• [EXCERPTED TEXT]
--- --- ---

Awards for Artists
Image of Sarah Angliss
Photo credit: Emile Holba

Sarah Angliss

London-based composer, performer and robotic artist Sarah Angliss (born 1966) aims to create music that gets under the skin. Her highly inventive music combines different aspects of ancient and modern culture to uncanny and disquieting effect. Thematically, she’s inspired by the meeting point of machines and mysticism – the crackle of the galvanic in the telephone wire.

With a Masters degree in biologically-inspired robotics (2006), Angliss creates her own musical automata – machines she combines with acoustic instruments, theremin, electronics, and field recordings in her compositions. Her robotic, polyphonic carillon, for example, plays at inhuman speeds, creating sound with an uncanny physical presence as it’s conjured by a machine on stage. Angliss mixes robotics with notated music and patches devised in Max, a compositional tool she uses extensively.

Her compositions reflect an eclectic range of influences, from baroque chamber music and the English folk canon to the work of the pioneering BBC Radiophonic Workshop. Thematically, she’s also drawn to contemporary expressions of ancient English folklore in the city. This was the subject of Ealing Feeder (2017), an album steeped with the sounds of sirens, wrestling rings, the Thames and the London tree canopy.

A prolific live performer, Angliss also applies her unusual sonic techniques to theatre. Her underscore for The Hairy Ape, Eugene O’Neill’s 1926 play about the shock of modernity, played in The Old Vic, London, and Park Avenue Armory, New York.

It’s an honour to receive a Paul Hamlyn Award. I’m so grateful to the Foundation and judges for their generosity and encouragement. This award is transformative, giving me time and funds to think more expansively about my music and explore ideas I’ve been incubating for some time. With it, I can compose for larger ensembles (human and robotic) and progress further with the electroacoustic chamber opera Giant. I can also engage in some open-ended experimentation, exploring new forms of sound-rich theatre. Above all, this award reassures me I can trust my musical instincts, a gift that’s invaluable.

--- --- ---

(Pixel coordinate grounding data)
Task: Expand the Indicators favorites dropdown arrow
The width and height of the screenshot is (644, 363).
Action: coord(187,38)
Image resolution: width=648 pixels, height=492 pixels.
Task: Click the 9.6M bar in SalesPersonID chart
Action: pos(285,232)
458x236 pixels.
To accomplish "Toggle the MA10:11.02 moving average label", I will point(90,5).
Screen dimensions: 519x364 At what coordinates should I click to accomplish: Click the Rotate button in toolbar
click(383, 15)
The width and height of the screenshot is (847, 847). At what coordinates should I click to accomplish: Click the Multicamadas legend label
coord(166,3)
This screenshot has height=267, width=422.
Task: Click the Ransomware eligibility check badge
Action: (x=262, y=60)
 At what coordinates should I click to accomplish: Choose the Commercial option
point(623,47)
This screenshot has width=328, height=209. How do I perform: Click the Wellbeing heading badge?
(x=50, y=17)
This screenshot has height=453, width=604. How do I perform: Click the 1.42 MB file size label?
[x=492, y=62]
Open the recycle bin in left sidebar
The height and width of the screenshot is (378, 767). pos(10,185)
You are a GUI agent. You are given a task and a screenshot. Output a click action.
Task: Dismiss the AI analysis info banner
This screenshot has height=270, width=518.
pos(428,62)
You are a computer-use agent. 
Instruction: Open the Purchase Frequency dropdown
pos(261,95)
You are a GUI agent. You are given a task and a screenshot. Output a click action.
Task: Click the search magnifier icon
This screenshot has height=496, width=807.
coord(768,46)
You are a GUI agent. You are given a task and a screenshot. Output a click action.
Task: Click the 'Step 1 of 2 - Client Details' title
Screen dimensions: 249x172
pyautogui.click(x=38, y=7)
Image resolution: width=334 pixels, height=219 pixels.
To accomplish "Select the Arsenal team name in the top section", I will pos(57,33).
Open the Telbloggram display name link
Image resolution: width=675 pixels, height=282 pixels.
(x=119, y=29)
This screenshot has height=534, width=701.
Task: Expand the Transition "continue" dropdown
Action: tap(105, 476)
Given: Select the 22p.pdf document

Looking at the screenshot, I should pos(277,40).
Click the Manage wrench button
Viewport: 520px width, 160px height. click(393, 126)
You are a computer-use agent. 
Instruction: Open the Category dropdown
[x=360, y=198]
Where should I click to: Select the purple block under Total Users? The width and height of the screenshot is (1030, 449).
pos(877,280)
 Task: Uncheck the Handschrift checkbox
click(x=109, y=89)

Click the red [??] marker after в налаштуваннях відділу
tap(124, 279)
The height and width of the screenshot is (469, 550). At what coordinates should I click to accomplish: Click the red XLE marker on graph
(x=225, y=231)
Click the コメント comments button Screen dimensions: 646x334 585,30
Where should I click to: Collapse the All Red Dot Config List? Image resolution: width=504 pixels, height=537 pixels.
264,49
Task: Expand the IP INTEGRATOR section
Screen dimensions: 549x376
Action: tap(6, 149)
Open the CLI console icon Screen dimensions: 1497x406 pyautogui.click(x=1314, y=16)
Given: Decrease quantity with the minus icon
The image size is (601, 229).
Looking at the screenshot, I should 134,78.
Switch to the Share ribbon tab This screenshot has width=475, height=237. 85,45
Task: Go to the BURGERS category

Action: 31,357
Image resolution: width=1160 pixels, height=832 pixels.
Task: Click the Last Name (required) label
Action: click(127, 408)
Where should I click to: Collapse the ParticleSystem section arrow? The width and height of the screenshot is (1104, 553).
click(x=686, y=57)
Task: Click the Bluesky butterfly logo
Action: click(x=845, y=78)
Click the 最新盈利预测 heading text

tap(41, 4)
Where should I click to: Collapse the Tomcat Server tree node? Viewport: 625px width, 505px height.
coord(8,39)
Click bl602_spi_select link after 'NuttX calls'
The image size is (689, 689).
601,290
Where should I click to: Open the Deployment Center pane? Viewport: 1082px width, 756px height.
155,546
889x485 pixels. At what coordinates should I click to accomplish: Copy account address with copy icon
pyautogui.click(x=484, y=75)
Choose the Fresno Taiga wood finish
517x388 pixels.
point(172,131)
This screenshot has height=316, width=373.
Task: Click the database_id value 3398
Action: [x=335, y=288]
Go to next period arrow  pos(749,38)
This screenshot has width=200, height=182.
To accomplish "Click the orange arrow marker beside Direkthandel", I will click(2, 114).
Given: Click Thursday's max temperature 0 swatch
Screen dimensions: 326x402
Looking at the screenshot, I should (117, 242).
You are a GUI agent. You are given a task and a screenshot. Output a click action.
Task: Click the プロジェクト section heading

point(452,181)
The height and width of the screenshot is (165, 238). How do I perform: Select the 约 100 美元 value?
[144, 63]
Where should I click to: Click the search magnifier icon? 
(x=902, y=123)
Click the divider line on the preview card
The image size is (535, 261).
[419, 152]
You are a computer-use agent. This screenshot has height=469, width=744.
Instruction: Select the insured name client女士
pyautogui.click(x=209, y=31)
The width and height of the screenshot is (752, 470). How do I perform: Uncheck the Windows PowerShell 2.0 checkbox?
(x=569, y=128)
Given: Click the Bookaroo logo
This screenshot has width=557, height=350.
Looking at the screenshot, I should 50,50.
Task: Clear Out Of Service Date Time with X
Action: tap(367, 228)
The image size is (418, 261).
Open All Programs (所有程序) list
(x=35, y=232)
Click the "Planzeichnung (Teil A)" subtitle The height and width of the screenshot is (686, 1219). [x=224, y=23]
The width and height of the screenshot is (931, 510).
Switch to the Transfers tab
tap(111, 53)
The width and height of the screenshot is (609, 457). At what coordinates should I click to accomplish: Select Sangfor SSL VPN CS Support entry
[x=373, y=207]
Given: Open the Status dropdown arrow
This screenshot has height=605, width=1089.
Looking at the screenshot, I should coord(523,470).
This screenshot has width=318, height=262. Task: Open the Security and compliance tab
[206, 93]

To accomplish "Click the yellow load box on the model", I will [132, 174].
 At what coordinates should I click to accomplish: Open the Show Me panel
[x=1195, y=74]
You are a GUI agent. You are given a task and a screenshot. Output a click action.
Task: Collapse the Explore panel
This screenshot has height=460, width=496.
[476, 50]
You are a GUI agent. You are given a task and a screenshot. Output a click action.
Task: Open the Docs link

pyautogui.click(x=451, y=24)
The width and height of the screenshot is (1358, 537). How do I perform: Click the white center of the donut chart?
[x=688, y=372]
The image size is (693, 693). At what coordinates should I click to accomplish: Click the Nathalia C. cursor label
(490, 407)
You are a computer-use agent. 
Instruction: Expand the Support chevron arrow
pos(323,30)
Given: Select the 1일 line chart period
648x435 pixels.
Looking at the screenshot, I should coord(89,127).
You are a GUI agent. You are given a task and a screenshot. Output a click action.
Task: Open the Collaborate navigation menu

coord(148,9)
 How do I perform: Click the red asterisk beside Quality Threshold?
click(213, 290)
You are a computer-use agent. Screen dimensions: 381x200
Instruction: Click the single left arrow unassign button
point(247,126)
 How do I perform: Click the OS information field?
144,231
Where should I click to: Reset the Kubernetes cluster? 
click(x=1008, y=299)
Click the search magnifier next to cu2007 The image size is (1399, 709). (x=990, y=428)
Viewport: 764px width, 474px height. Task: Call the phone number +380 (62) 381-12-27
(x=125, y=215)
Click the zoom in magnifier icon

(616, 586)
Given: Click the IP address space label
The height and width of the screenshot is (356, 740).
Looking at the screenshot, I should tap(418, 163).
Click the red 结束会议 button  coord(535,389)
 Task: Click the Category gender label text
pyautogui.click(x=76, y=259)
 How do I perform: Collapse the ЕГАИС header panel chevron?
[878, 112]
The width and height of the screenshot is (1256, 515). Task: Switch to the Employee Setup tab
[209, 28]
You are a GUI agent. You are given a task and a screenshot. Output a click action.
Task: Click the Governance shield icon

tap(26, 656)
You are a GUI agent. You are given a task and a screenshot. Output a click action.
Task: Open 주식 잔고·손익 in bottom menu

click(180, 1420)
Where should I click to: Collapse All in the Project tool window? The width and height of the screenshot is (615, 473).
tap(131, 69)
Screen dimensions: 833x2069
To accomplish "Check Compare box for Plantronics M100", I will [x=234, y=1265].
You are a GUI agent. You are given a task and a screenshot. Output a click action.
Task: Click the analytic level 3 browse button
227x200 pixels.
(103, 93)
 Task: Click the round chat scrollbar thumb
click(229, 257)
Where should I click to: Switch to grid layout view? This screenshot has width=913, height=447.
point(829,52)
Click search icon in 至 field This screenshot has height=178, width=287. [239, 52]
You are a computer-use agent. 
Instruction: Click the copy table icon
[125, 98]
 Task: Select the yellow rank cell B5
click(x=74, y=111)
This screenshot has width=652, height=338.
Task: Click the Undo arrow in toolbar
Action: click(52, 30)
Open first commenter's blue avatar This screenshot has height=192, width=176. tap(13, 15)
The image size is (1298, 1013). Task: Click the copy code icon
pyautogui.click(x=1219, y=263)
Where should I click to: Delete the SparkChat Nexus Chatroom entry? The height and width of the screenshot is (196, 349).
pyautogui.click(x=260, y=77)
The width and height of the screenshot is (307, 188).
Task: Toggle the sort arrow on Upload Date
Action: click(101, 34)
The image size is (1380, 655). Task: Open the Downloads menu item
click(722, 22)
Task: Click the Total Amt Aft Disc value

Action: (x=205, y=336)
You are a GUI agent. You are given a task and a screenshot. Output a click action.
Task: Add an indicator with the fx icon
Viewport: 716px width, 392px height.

--- --- ---

• [WORK INSTRUCTION A] According to the profile of Sarah Angliss, in what year did she earn her Masters degree in biologically-inspired robotics?
• [WORK INSTRUCTION B] Write out everything in the Sarah Angliss profile from "A prolific live" down to "Armory, New York.", swapping "underscore" for "score".
• [WORK INSTRUCTION C] Extend the profile of Sarah Angliss past the point where it ends.
None of this involves the records.

• [TASK OUTPUT A] 2006

• [TASK OUTPUT B]
A prolific live performer, Angliss also applies her unusual sonic techniques to theatre. Her score for The Hairy Ape, Eugene O’Neill’s 1926 play about the shock of modernity, played in The Old Vic, London, and Park Avenue Armory, New York.

• [TASK OUTPUT C]
Examples of work

A Wren in the Cathedral, 2017

Theremin, field recordings, percussion (Stephen Hiscock) and spoken word (Colin Uttley).

4 minutes 5 seconds duration (extract 1m 41s)

Recording from the album ‘Ealing Feeder’ released in 2017.

Camberwell Beauty, 2017

Spinet, theremin and robotic carillon.

3 minutes 5 seconds duration (extract 1m 52s)

Recording from the album ‘Ealing Feeder’ released in 2017.

Cow Heart Pin, 2014

Voice (David Bramwell), recorder, nails and pins electronically processed.

3 minutes 47 seconds duration (extract 1m 55s)

Recording from the album ‘Ealing Feeder’ released in 2017.

Giant, 2018

Chamber opera in progress.

Voices (in order of appearance: Jonathan Gunthorpe, Sarah Gabriel and Melanie Pappenheim), viola (Stephen Bentley-Klein), viola da gamba (Emilia Benjamin), percussion (Stephen Hiscock), words Ross Sutherland, harmonium and Max.

One act opera in progress (medley of extracts 3m 13s)

Opera co-devised with director Sarah Fahie. Recorded at Snape Maltings and London Bubble, 2018.